Sumner's Tales: Sting talks...
"I needed to write an antidote to 'Every Breath You Take'. I don't think the idea of loving somebody and setting them free is particularly original, yet it's about love relationships in a larger arena than the property market of owning something, surrounding it with protection so you can control it, which is basically what most relationships are about. "I'm not sure if I'm brave enough to actually believe it, loving someone and setting them free. But singing it helps in a way, if you say something long enough..."
New Musical Express, 6/85
"This was the first single I did on my own away from the Police. I'm not sure if the phrase is mine. I probably read it somewhere. But it's the first time it's been used in a song, I think. And it's true, you can't imprison someone in a relationship. It's an antidote song to 'Every Breath You Take'. One song is about constricting, possessive love, and one is about being free. I suppose the truth is somewhere in the middle. It has a Motown sort of vibe, and my attempt at soulful singing. I had a great band at the time: Kenny Kirkland (keyboards), Branford Marsalis (saxophone), Darryl Jones (bass).
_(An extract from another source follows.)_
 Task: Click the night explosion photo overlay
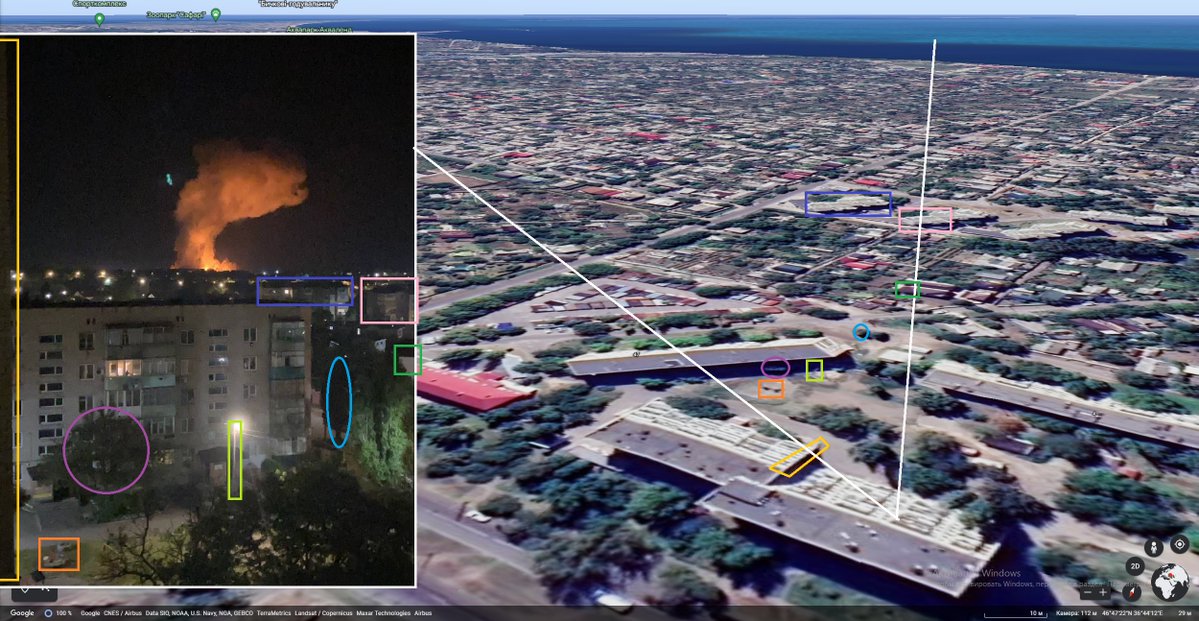click(216, 310)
Yes, Darryl's in the Rolling Stones now. He's one of my alumni I'm most proud of."
Independent On Sunday, 11/94
"'If You Love Somebody Set Them Free' was written as an antidote to the song 'Every Breath You Take'. 'Every Breath You Take' was about obsessive surveillance of a loved one to the point of paranoia. I wanted to write a song that was the opposite. But both songs are kind of ambiguous because 'Every Breath You Take' has a kind of seductive and romantic side to it which a lot of people responded to. A lot of people think its their song. I don't know what kind of relationships they have but to me it's a very dark song. And some other people would find 'If You Love Somebody Set Them Free' quite sinister. But I enjoy that. It's whatever you make of it."
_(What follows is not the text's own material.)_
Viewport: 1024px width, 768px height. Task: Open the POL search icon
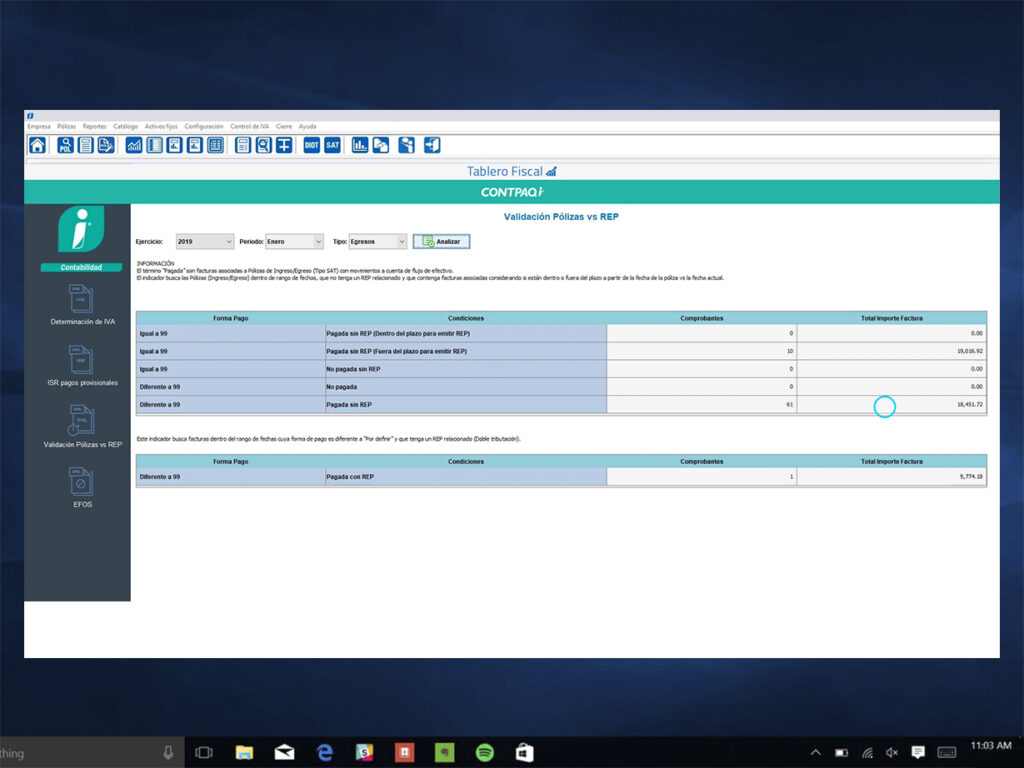pos(65,145)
'All This Time' CD-ROM, '95
"I think the highest tribute you can pay another person is to say, 'I don't own you - you're free.' If you try to possess someone in the obvious way, you can never have them in the way that really counts. There are too many prisons in the world already; we don't need a prison in every home. It's not just a clever, thought; it's a genuine feeling. I've lost the emotion of jealousy, I really have. Some people may see that as being cold... In relationships I feel very susceptible to entrapment. I see the bars go up and I try and escape, usually in the most violent and vicious way. I've destroyed one person totally; I've left people in a bloody pulp as I've felt the bars go up. If anything, 'Set Them Free' is a kind of warning. I'm not really into the idea of permanent relationships. I find that phoney, shallow and unrealistic in many ways. That's not to say the relationships I have are in any way inferior. I think they're more intense because of that belief."
"There is a nasty side to it too. It's got quite a swagger to it, and a kick in the teeth. But most of my seductive, pleasant, blander songs have a kick in the teeth in them somewhere, if you look. But it's a good kick in the teeth. A positive kick in the teeth! Character building!"
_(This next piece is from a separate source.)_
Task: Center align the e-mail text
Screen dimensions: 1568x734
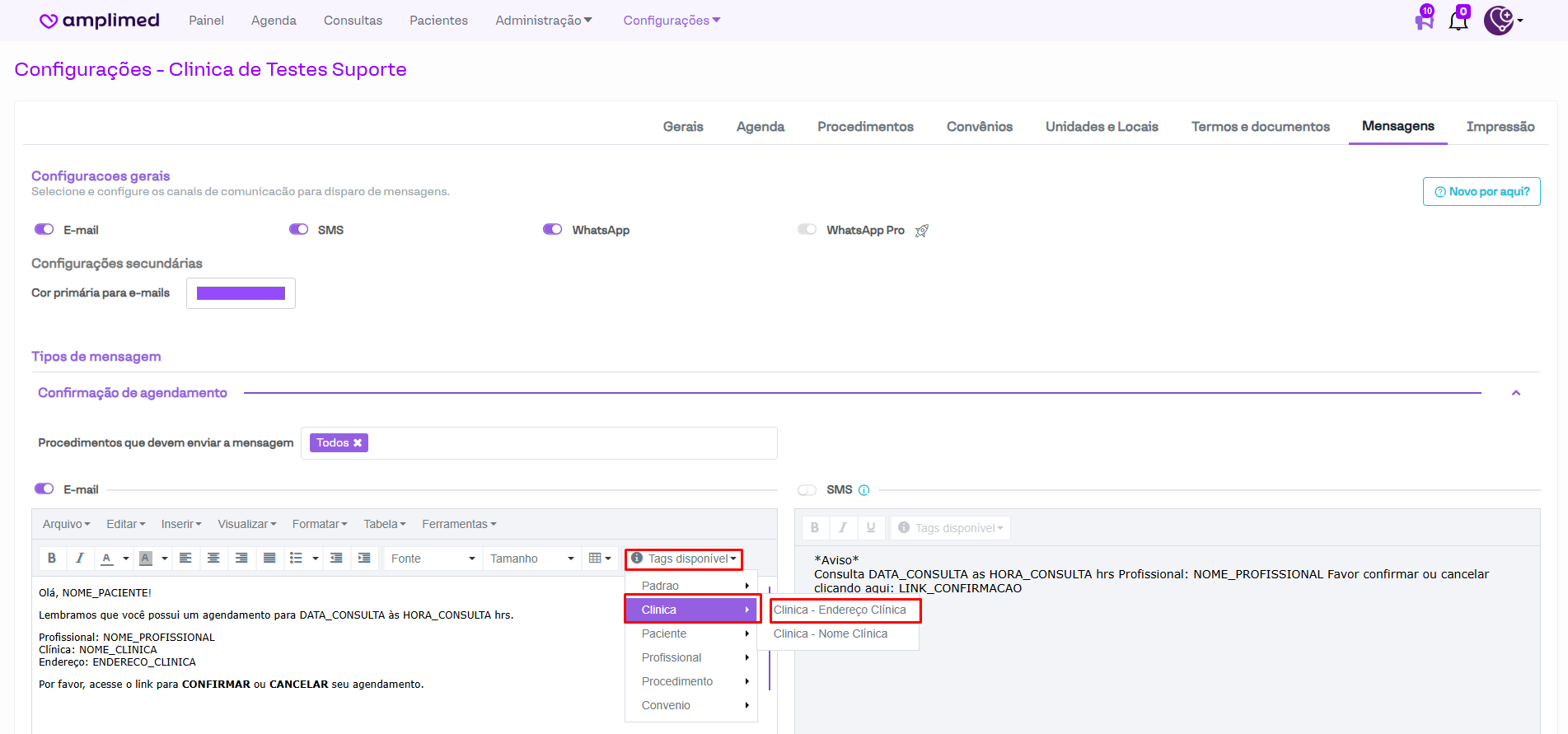Action: 213,559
International Musician, '85
'If You Love Somebody Set Them Free' was the first solo single (if you discount 1981's 'Spread A Little Happiness') and appears on 'The Dream Of The Blue Turtles' album. The single performed much better in the US (#3) than in the UK (#26). The song is said by Sting to have been written as an 'antidote' song to 1983's colossal hit 'Every Breath You Take'. A regular in set lists since 1985, although it has been through a number of variations, the song clearly remains one of Sting's favourites. Several remixes of the track exist - some from as early as 1985, but most of them in 1994 when they were used as bonus tracks on a variety of singles from that era. A nice variation of the single is the Canadian 7" which appeared in a yellow vinyl. The B-side is a rarity in as much as it became a set list staple during the 'Dream Of The Blue Turtles' tour. Described by Sting as a 'despondent song' the track covers similar ground to 'Driven To Tears' and the 'Blue Turtles'' track 'Russians', but for a B-side this is a very strong song indeed. A live version of the track (recorded in Rome) can be found on the double live album 'Bring On The Night'.